When I was done and I was beginning to arrange and design my space for the exhibit next week, I discovered that, as if guided by an unseen hand, I was making the installation more and more resembling the features and landscape of the NY Harbor. It was uncanny. You have to see it to experience what I am doing.


But contrary to what you may think that Ive spent months just buried in work when I could have taken advantage of the cultural and artistic events in the City, I did some exploring and was in every Art Fair from Armory to Frieze. I even spent more than three days in DC. True I have yet to go to more museums and more galleries, but I figured I have 30 days after my residency in LMCC to do that. In fact I have already begun last night when I attended a series of performance art pieces at CultureFix in Lower East, and an exhibition of the work of Mike Diana. 

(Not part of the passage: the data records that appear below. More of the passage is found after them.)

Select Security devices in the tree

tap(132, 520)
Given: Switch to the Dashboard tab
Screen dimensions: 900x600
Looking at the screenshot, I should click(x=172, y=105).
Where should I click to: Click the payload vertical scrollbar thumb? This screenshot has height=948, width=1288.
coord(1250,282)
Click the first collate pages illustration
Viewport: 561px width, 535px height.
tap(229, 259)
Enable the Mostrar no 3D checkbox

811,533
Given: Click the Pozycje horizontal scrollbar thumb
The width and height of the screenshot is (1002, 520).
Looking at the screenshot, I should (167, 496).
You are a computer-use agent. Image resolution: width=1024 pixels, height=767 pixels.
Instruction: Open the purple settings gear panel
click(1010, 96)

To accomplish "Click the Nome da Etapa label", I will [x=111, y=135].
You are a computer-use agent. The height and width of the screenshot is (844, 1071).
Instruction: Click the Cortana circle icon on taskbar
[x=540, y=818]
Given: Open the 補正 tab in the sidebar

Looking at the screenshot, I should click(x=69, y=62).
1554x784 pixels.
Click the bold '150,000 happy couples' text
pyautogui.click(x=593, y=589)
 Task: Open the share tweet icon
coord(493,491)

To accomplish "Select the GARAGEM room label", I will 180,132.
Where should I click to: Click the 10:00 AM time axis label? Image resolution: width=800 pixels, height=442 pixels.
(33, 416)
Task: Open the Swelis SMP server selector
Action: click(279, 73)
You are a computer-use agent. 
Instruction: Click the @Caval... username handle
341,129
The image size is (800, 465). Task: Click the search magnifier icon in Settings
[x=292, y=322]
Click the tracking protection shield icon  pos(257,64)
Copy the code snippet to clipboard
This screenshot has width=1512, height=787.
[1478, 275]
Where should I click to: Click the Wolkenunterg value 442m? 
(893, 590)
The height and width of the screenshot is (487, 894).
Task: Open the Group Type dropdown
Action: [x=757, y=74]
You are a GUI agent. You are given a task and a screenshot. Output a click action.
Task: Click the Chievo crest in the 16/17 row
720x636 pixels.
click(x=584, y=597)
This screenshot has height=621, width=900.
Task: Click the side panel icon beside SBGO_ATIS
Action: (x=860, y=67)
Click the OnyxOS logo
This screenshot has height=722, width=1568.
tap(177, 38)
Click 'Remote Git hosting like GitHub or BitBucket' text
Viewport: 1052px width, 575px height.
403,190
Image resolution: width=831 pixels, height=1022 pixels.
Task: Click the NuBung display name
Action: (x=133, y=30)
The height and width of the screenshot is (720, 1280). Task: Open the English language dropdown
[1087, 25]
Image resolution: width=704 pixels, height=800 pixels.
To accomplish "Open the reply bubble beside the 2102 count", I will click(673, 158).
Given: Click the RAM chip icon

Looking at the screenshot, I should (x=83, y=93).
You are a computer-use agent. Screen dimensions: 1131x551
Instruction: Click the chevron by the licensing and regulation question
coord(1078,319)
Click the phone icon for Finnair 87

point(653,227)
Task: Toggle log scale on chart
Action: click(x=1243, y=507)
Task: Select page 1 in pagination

To complete my program, however, I must also know what the community and some players of the contemporary art scene think of my work. The results were mixed: from insightful to downright disappointing. When the Cambodians came in May to do a month-long residency at Bldg 110, some of them, especially Sareth Svay and Vandy Rattana, (with the exception of Vollak Kong, of course) had occasionally gravitated to my workspace because they found my wood carving efforts resonant of their own work in Siem Reap and Phnom Penh. SaSa Bassac (a contemporary space in Phnom Penh) director Erin Gleason even told me she felt "at home" within that space full of wood chips and carved torsos. During the first Open Studios in late May and in the exhibition at BlissonBliss Art Projects I  received a number of good responses, especially from those interested where I come from, and where the roots of my practice lay. But there were  a couple of curators who did studio visits to my space (events that artists from SwingSpace had to do ourselves because LMCC was amiss in this) and they dismissed my work as something "they will not make an effort to go far back to understand." Perhaps if I did exhibit only the residue of my work - the mountain of wood chips - I think that would please them more. It would be framed more contemporary, I think, with sarcasm foaming at my mouth. But as one of my friends had said: you have to mind how to locate yourself in the politics of space. 


In the end I wished I just took the residency in an enjoyable manner, like Tung Pang Lam. I envied Tung Pang's ease of work and his transformation of his apartment into a "Curiosity Box". But this is what took place and here is what I got myself into. No regrets here, only lessons.


And that (along with James Turell's penumbral work) I can take back home.